From the Los Angeles Times:

Because the coach referred to the loss as "the blackest day in Mucker history," Roberts said, he suggested the players wear black jerseys.

Although some community members were riled up at the Muckers wearing anything besides red and white, Angle and others made a far different argument: that "black as a color was thoroughly evil, invoking the supernatural and especially the devil," Roberts said.

For whatever reason, school administrators banned the black jerseys.

From the John L. Smith at the Las Vegas Review-Journal:

As a member of the Nye County School Board in the early 1990s, Angle was critical of the decision by Tonopah's football coach to hand out black jerseys to his players to help psyche them up in preparation for a game against Laughlin High. Tonopah's team was trying to avenge a loss from the previous year.

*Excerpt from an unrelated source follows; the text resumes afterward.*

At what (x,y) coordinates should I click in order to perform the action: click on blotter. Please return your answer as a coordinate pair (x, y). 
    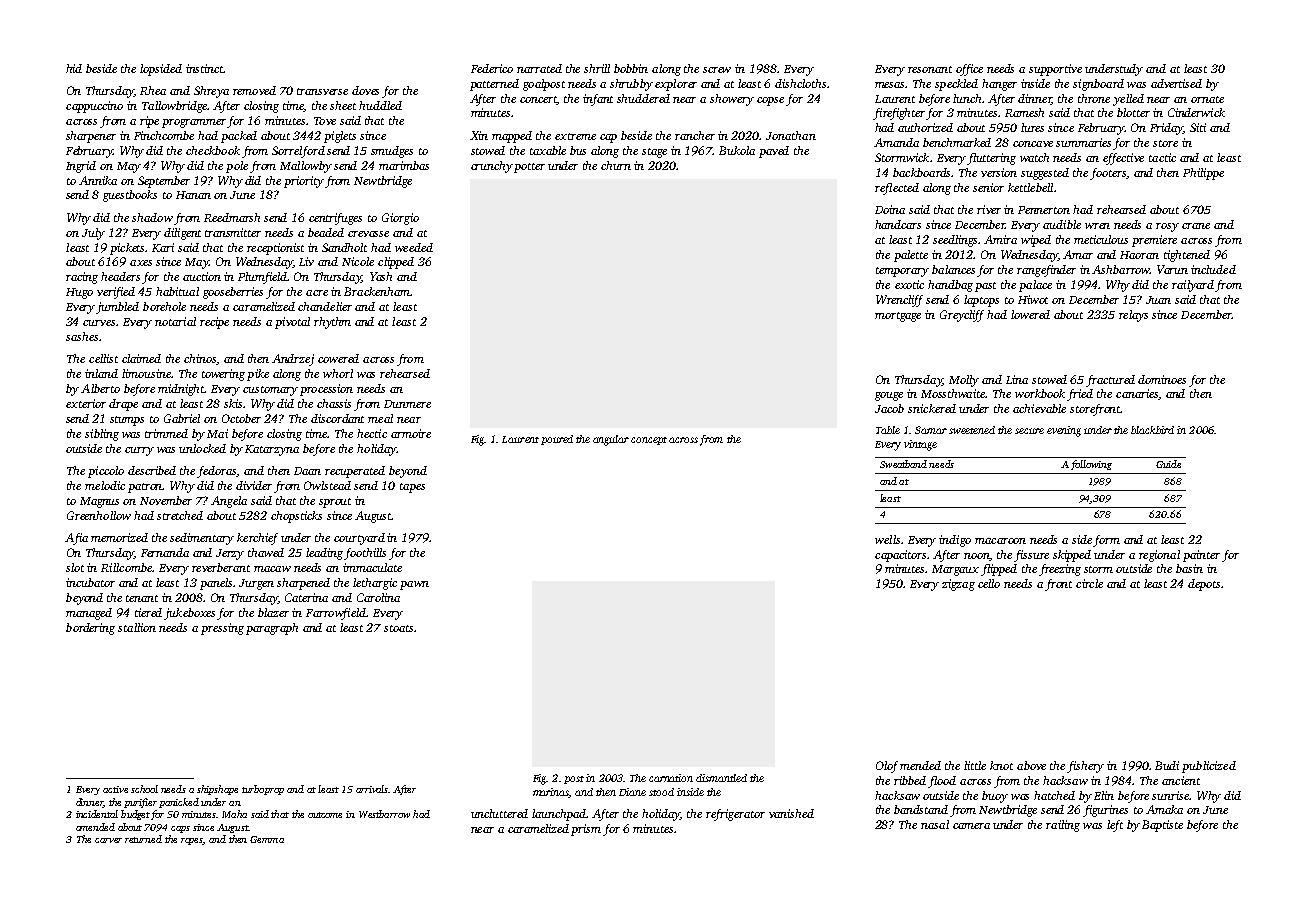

Angle, a conservative Christian, said the use of black was inappropriate and even Satanic

It's another anecdote that could raise questions about Angle in voters' minds.

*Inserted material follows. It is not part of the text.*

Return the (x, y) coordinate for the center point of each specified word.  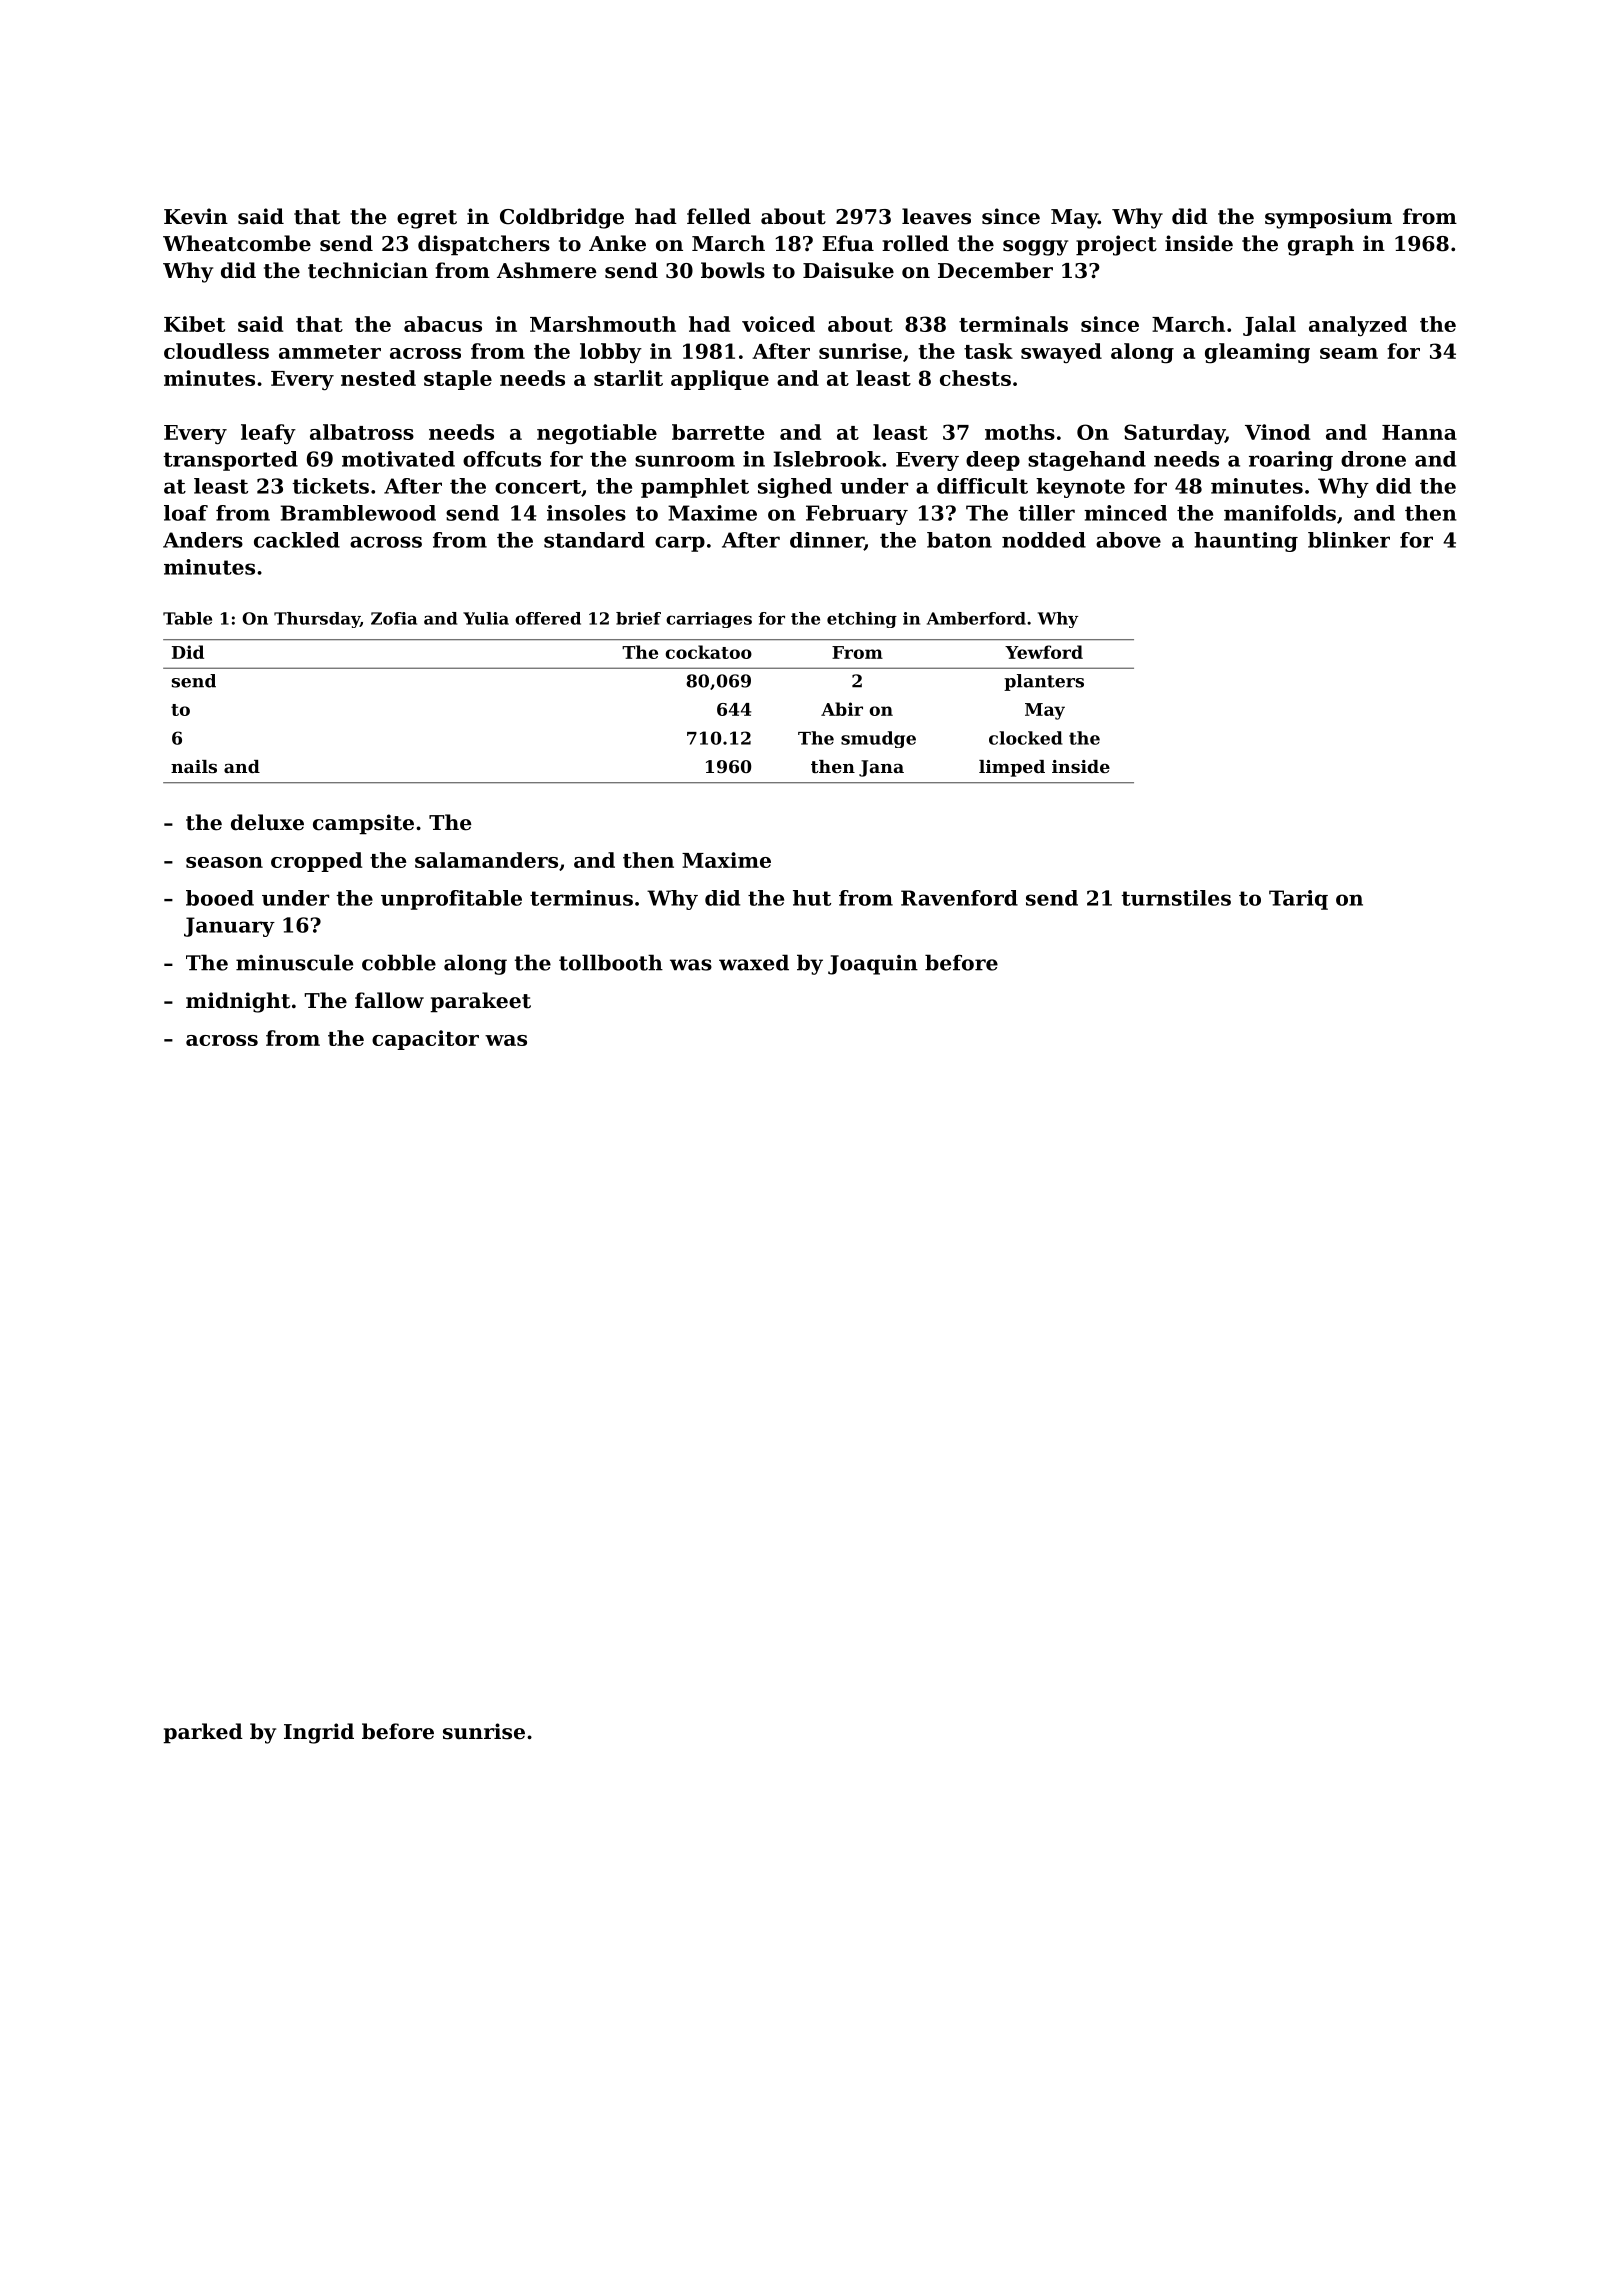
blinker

Pahrump Valley Times’ Roberts also points out how even Angle’s very first political campaign was about the marriage of religion and government:

Angle may or may not have thought this a political statement. But she became a high profile advocate of a specific religious position during her very first campaign.

In the end, the Muckers wore traditional red and white for the homecoming game… But they went away from the affair knowing Angle’s group used religious arguments to deprive them of their innocuous and youthful black jersey statement.